Até o limite das inconsequências. Escrito e dirigido pelos irmãos Joel Coen e Ethan Coen, em meados da década de 80 chegava aos cinemas um filme que mostra relações repletas de tensão onde mal entendidos viram desconfianças trazendo a violência e várias de suas formas permeando as trajetórias de personagens que se desprendem da felicidade de forma constante. Gosto de Sangue é um retrato sobre a psicopatia, o desprezo pelo outro, em uma narrativa submersa a detalhar cada canto de conflitos que estão em iminente rota de colisão. O filme marca a estreia nas telonas da três vezes vencedora do Oscar de Melhor Atriz Frances McDormand.

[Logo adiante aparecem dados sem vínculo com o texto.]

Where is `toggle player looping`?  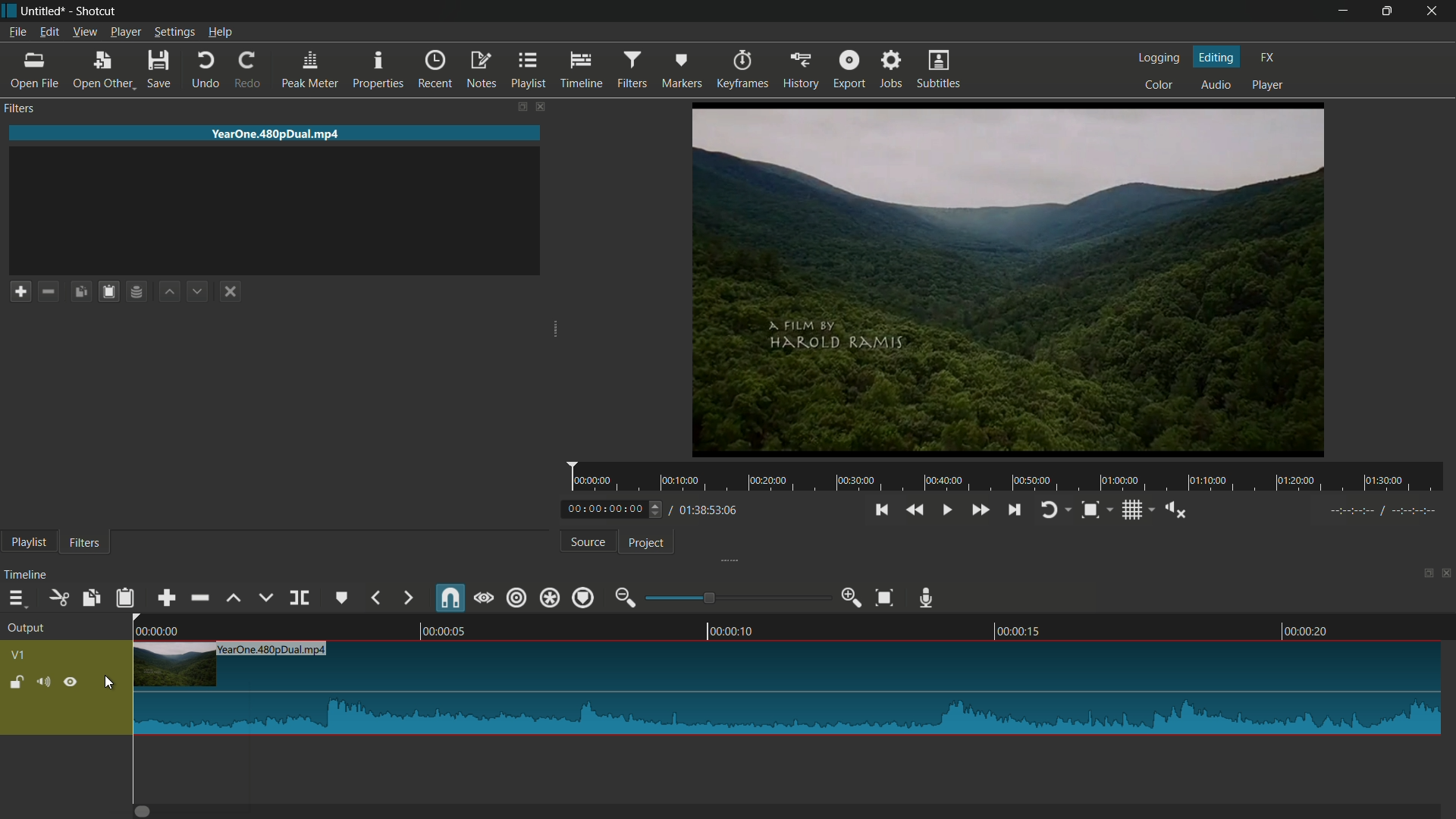 toggle player looping is located at coordinates (1048, 510).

Na trama, conhecemos Marty (Dan Hedaya), o dono de um bar no Texas que descobre a traição da esposa Abby (Frances McDormand) com Ray (John Getz), um funcionário do estabelecimento. Tomado pelo ódio, contrata um detetive inescrupuloso (M. Emmet Walsh) para matar a mulher e o amante. Só que uma série de situações começam a acontecer, com errôneas verdades impostas por achismos.

As reflexões sobre o lado psicológico dos personagens é uma ferramenta importante dessa engrenagem. Tudo é muito bem construído. A crueldade de alguns desses, está associada à uma ingenuidade, outros ao desprezo pelos valores morais. O limite emocional é o ponto de chegada onde limites são cruzados e o caos dos conflitos internos reina sobre as ações. A traição, a vingança são as consequências.

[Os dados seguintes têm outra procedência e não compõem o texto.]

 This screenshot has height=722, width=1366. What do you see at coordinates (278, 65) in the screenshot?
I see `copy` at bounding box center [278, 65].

Uma mulher em busca da felicidade com um novo amor, um marido possessivo, um amante que se coloca em uma posição de incertezas, um detetive condenável. Mexendo esses elementos em uma trama que envolve o acaso como ponto intercessor, os irmãos Coen, com certo brilhantismo e uma direção primorosa, conseguem navegar em gêneros cinematográficos, de filme policial aos poucos vai se tornando um sufocante suspense que caminha de forma imprevisível para um desfecho marcante.